Where Are The Warblers Now 2016 Edition

Just back from a riverboat cruise on the Amazon River with Wildside Nature Tours. What a trip it was! A post and report will be forthcoming…soon I hope. In the meantime, I am behind on warbler migration. The last few years I have linked the Eastern Wood Warblers with their corresponding realtime updated maps in eBird. See link below.

You will note that I have 2 additional columns: Lower48 Rank and Lower48 Miller Scale. The Lower48 Rank is a sequential ranking of the total number of positive checklists submitted to eBird for a specific species in the Lower 48 contiguous States of the U.S. The lower the rank, the more commonly reported that species is in eBird. The most commonly reported species in eBird in the Lower 48 States is Mourning Dove. So it gets a rank of 1. Yellow-rumped Warbler is the most commonly reported warbler in eBird. It has a Lower 48 Rank of 27. It is the 27th most commonly reported species in eBird in the Lower 48 States. Kirkland’s Warbler is the warbler with the least total checklists in my list with a Lower 48 Rank of 623.
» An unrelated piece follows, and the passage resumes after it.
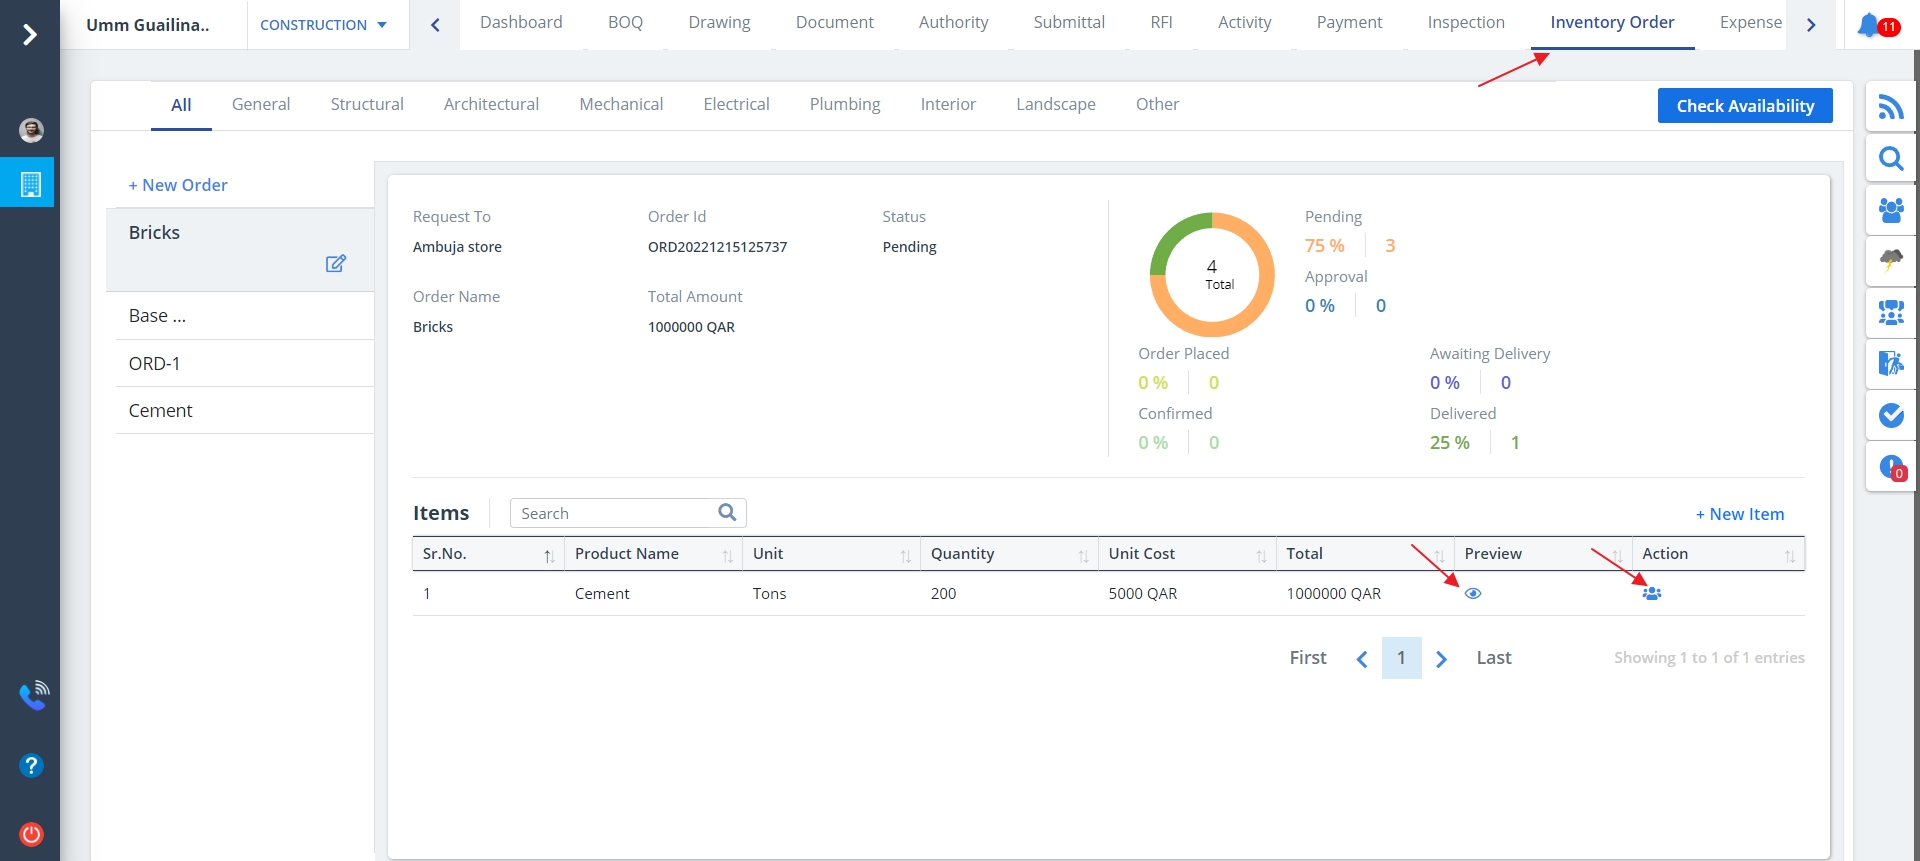Expand the left sidebar with arrow
Screen dimensions: 1920x861
coord(30,35)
The Miller Scale is a little different measure. Even though the sorting will be the same as with the sequential ranking, this number is patterned after the old statistic used to measure the power of an earthquake. It was called Richter Scale. So if you compare an earthquake with a magnitude of 1.0 versus an earthquake with a magnitude of 2.0, the second earthquake (2.0) would be 10x as strong as the first earthquake (1.0). So I set the Mourning Dove as a 1.0. I measure every other species as compared to Mourning Dove so that I have a little different way to measure how often a species is reported in eBird. So Northern Parula has a Miller Scale of 2.1 and a Cerulean Warbler has a Miller Scale of 3.1. They have a difference of 1.0. This means that there are 10x more checklists in eBird for Northern Parula than for Cerulean Warbler. I hope you get the idea.
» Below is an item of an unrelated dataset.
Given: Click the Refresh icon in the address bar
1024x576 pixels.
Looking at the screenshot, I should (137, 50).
Please note that this is not the same as abundance. A checklist with 1,000 Red-winged Blackbirds is the same as a checklist with 1 Red-winged Blackbird. They both represent 1 checklist. I use this measure simply because it is readily available in eBird and can easily be used on a large scale (as in millions of checklists for the U.S.). The data used for these numbers was retrieved in June of 2015. It uses all months for all years from 1900 through 2014.